__AUFGABE__: Schreibe den folgenden Textabschnitt über die Symptome der Schizophrenie vollständig und wortgetreu ab.

__TEXTABSCHNITT__:
──────────────────────────────

Als Folge davon treten beim Erkrankten Sinnestäuschungen , wie die Handlungen kommentierende, aber auch ihn bedrohende oder Befehle erteilende Stimmen, Farben oder Phänomene , die nur für ihn bestimmt scheinen, auf. Wer das erlebt, versucht sich oft eine Erklärung dafür zurechtzulegen. So können sich Wahnideen entwickeln, z.B. die Vorstellung, auf Schritt und Tritt beobachtet und verfolgt zu werden, von außen gelenkt oder „auserwählt“ zu sein. Alles Erlebte wird auf die eigene Person hin interpretiert. Und diese Überzeugungen sind fest und unerschütterlich, sie lassen sich durch Argumente nicht widerlegen. Neben den Hauptsymptomen Halluzinationen und Wahnideen sind mit der Schizophrenie noch weitere Beeinträchtigungen verbunden, dazu gehören etwa Antriebslosigkeit, depressive Verstimmungen oder Störungen des Denkens und Sprechens. Häufig zieht sich der Betroffene, der sich unverstanden fühlt, mehr und mehr von seinen Mitmenschen zurück, Isolation und Vereinsamung sind die Folge.

──────────────────────────────

__ERFASSTE DATEN__:
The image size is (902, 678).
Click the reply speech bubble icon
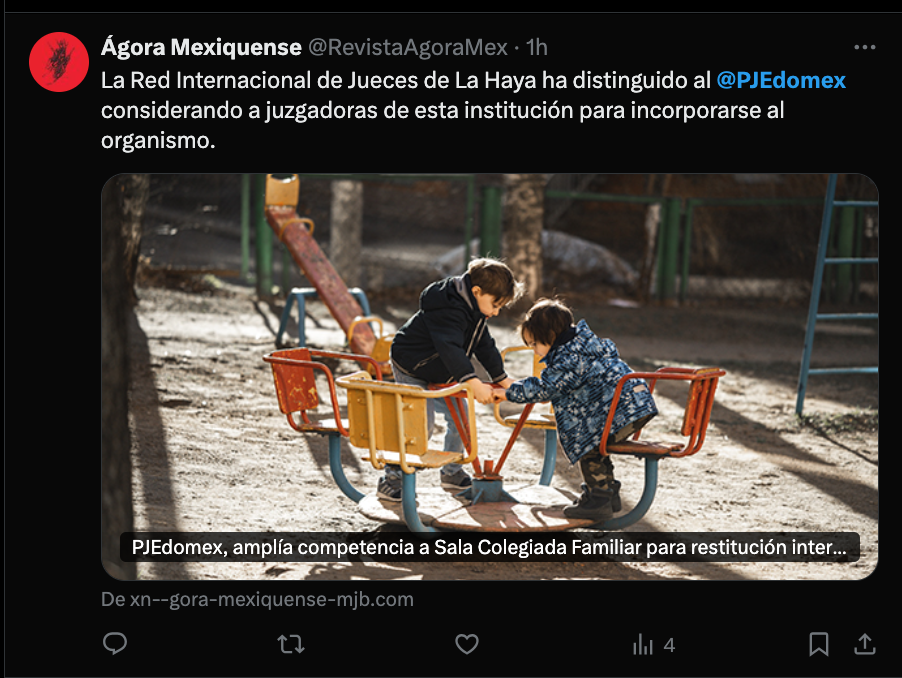(115, 643)
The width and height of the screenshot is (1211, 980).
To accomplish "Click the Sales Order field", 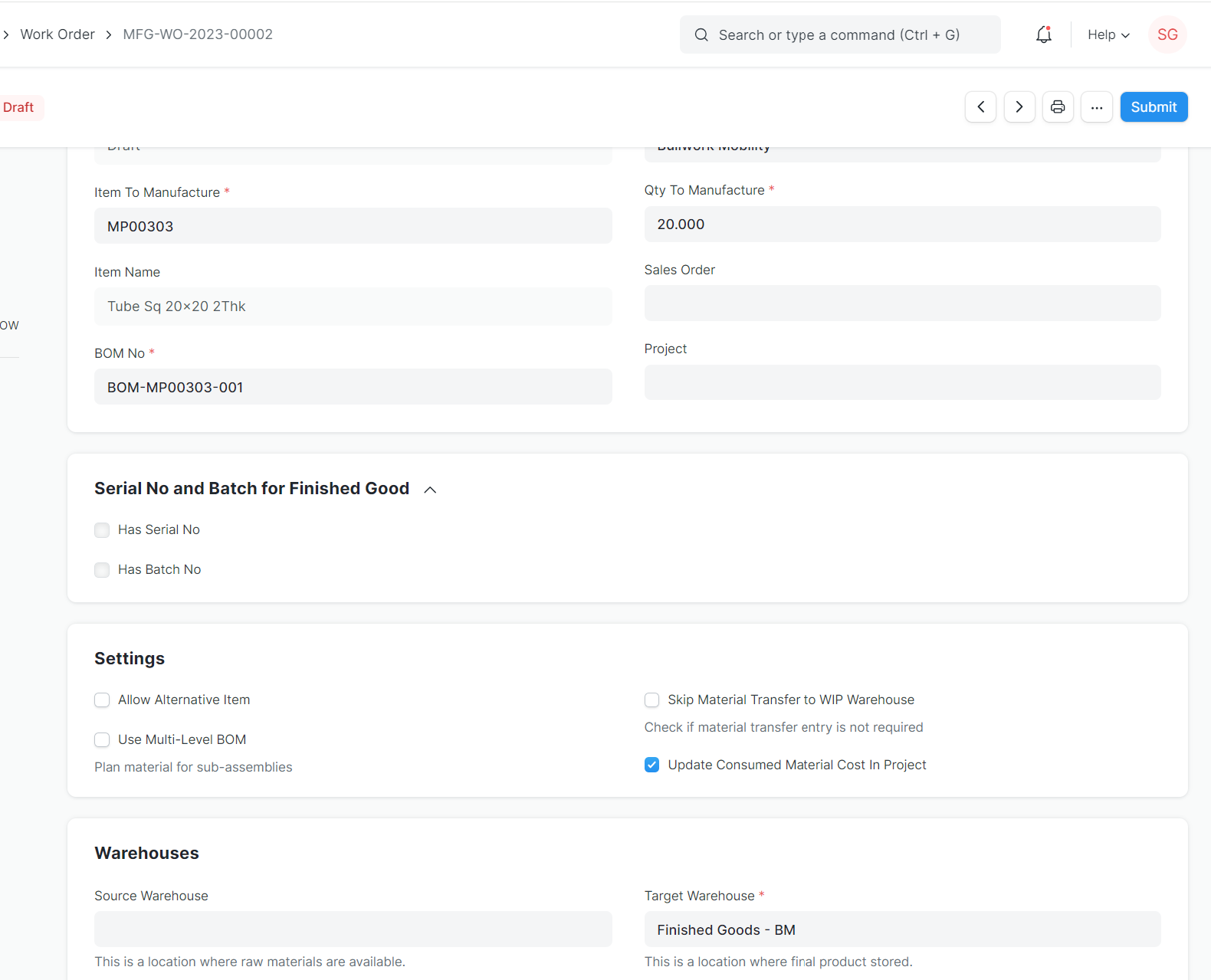I will 902,303.
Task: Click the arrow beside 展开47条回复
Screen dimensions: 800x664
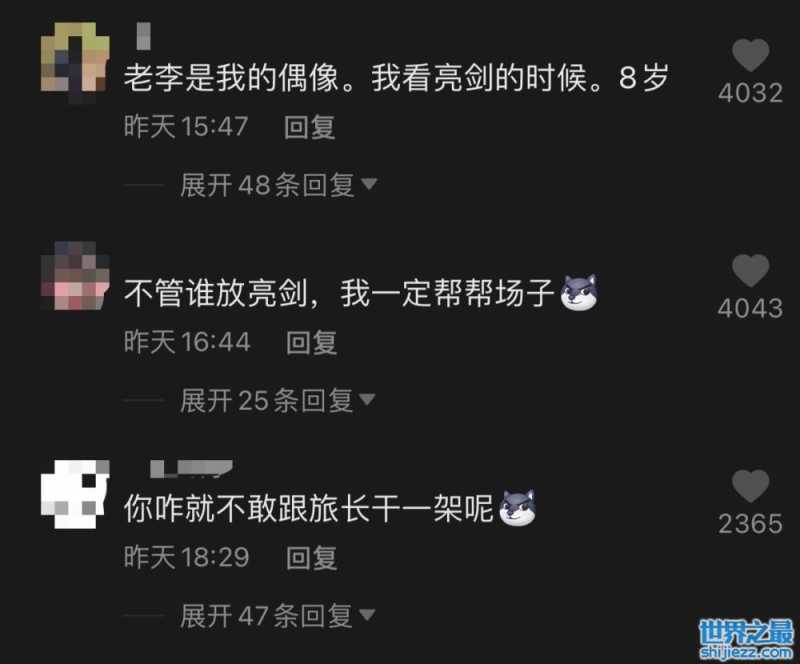Action: tap(367, 614)
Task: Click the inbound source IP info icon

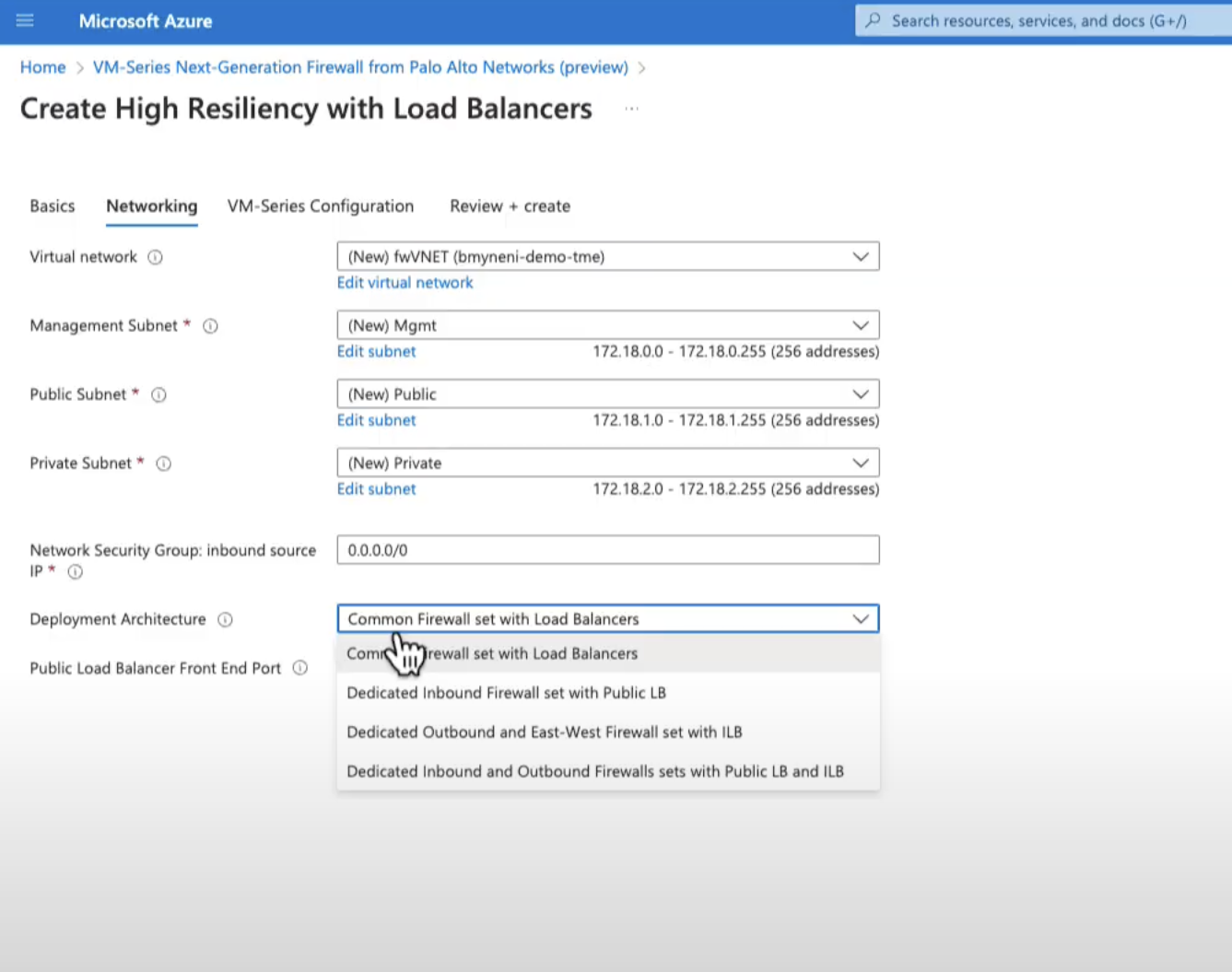Action: tap(76, 572)
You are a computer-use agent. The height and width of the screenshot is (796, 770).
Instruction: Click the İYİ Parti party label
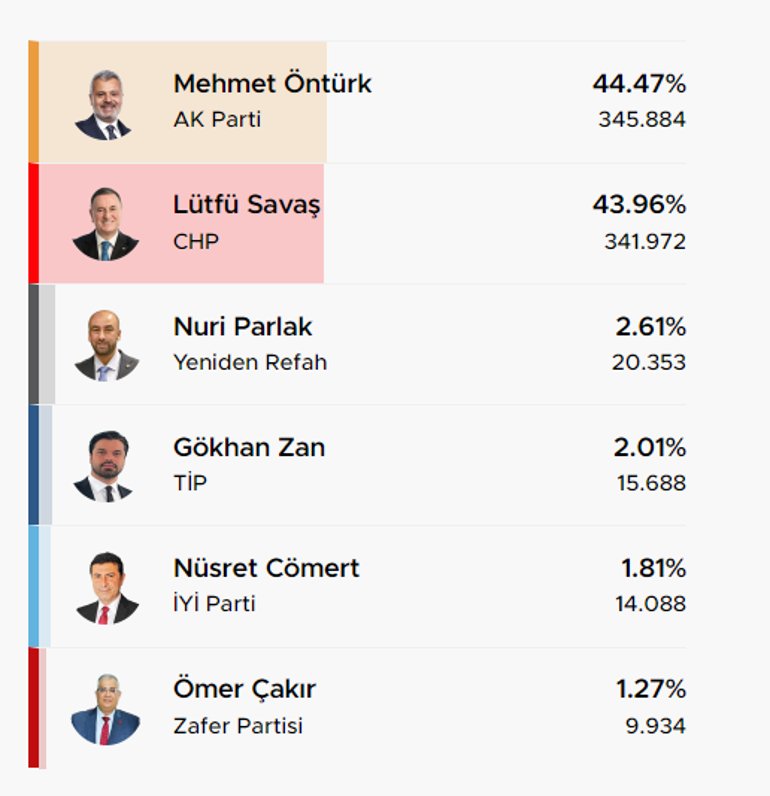(214, 603)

──────────────────────────────

__DEINE LÖSUNG__:
Als Folge davon treten beim Erkrankten Sinnestäuschungen , wie die Handlungen kommentierende, aber auch ihn bedrohende oder Befehle erteilende Stimmen, Farben oder Phänomene , die nur für ihn bestimmt scheinen, auf. Wer das erlebt, versucht sich oft eine Erklärung dafür zurechtzulegen. So können sich Wahnideen entwickeln, z.B. die Vorstellung, auf Schritt und Tritt beobachtet und verfolgt zu werden, von außen gelenkt oder „auserwählt“ zu sein. Alles Erlebte wird auf die eigene Person hin interpretiert. Und diese Überzeugungen sind fest und unerschütterlich, sie lassen sich durch Argumente nicht widerlegen. Neben den Hauptsymptomen Halluzinationen und Wahnideen sind mit der Schizophrenie noch weitere Beeinträchtigungen verbunden, dazu gehören etwa Antriebslosigkeit, depressive Verstimmungen oder Störungen des Denkens und Sprechens. Häufig zieht sich der Betroffene, der sich unverstanden fühlt, mehr und mehr von seinen Mitmenschen zurück, Isolation und Vereinsamung sind die Folge.